▸ **WORK TASK**
Go through the listing and copy every line word for word.
********
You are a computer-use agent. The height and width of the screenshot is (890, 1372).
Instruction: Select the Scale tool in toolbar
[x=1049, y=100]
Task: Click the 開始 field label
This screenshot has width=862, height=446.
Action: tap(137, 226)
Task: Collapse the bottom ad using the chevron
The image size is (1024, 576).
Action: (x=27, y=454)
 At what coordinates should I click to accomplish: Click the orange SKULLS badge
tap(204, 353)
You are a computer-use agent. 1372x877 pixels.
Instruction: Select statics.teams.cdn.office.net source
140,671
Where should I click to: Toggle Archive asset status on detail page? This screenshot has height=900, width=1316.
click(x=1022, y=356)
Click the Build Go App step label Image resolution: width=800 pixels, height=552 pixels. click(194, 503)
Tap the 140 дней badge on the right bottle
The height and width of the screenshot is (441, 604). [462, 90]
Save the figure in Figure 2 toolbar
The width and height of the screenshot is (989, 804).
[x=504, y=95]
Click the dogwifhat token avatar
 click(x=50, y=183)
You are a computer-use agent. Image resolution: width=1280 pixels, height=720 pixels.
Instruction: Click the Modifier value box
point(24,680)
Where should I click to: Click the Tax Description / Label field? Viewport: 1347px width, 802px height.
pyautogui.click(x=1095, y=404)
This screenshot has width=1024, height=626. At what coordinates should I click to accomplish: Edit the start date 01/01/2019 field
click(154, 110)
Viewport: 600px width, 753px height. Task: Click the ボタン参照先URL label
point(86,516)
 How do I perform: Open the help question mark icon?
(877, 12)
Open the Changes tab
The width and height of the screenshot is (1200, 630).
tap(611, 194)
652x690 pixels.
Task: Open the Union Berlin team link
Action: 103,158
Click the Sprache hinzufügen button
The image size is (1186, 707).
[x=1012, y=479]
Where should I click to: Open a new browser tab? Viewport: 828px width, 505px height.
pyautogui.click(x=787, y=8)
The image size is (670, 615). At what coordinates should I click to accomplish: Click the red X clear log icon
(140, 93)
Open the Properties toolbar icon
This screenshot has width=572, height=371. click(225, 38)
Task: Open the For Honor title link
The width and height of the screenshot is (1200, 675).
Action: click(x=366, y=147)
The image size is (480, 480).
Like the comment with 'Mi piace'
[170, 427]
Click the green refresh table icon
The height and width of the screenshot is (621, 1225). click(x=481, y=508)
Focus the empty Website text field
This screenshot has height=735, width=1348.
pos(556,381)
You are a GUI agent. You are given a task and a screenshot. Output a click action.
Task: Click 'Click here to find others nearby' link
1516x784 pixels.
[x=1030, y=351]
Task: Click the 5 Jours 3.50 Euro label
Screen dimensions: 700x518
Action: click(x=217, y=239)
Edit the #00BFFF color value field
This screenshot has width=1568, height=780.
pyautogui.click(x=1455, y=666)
********
▸ **SOLUTION**
You are a computer-use agent. The height and width of the screenshot is (890, 1372).
Instruction: Select the Scale tool in toolbar
[x=1049, y=100]
Task: Click the 開始 field label
This screenshot has width=862, height=446.
Action: tap(137, 226)
Task: Collapse the bottom ad using the chevron
The image size is (1024, 576).
Action: (x=27, y=454)
 At what coordinates should I click to accomplish: Click the orange SKULLS badge
tap(204, 353)
You are a computer-use agent. 1372x877 pixels.
Instruction: Select statics.teams.cdn.office.net source
140,671
Where should I click to: Toggle Archive asset status on detail page? This screenshot has height=900, width=1316.
click(x=1022, y=356)
Click the Build Go App step label Image resolution: width=800 pixels, height=552 pixels. click(194, 503)
Tap the 140 дней badge on the right bottle
The height and width of the screenshot is (441, 604). [462, 90]
Save the figure in Figure 2 toolbar
The width and height of the screenshot is (989, 804).
[x=504, y=95]
Click the dogwifhat token avatar
 click(x=50, y=183)
You are a computer-use agent. Image resolution: width=1280 pixels, height=720 pixels.
Instruction: Click the Modifier value box
point(24,680)
Where should I click to: Click the Tax Description / Label field? Viewport: 1347px width, 802px height.
pyautogui.click(x=1095, y=404)
This screenshot has width=1024, height=626. At what coordinates should I click to accomplish: Edit the start date 01/01/2019 field
click(154, 110)
Viewport: 600px width, 753px height. Task: Click the ボタン参照先URL label
point(86,516)
 How do I perform: Open the help question mark icon?
(877, 12)
Open the Changes tab
The width and height of the screenshot is (1200, 630).
tap(611, 194)
652x690 pixels.
Task: Open the Union Berlin team link
Action: 103,158
Click the Sprache hinzufügen button
The image size is (1186, 707).
[x=1012, y=479]
Where should I click to: Open a new browser tab? Viewport: 828px width, 505px height.
pyautogui.click(x=787, y=8)
The image size is (670, 615). At what coordinates should I click to accomplish: Click the red X clear log icon
(140, 93)
Open the Properties toolbar icon
This screenshot has width=572, height=371. click(225, 38)
Task: Open the For Honor title link
The width and height of the screenshot is (1200, 675).
Action: click(x=366, y=147)
The image size is (480, 480).
Like the comment with 'Mi piace'
[170, 427]
Click the green refresh table icon
The height and width of the screenshot is (621, 1225). click(x=481, y=508)
Focus the empty Website text field
This screenshot has height=735, width=1348.
pos(556,381)
You are a GUI agent. You are given a task and a screenshot. Output a click action.
Task: Click 'Click here to find others nearby' link
1516x784 pixels.
[x=1030, y=351]
Task: Click the 5 Jours 3.50 Euro label
Screen dimensions: 700x518
Action: click(x=217, y=239)
Edit the #00BFFF color value field
This screenshot has width=1568, height=780.
pyautogui.click(x=1455, y=666)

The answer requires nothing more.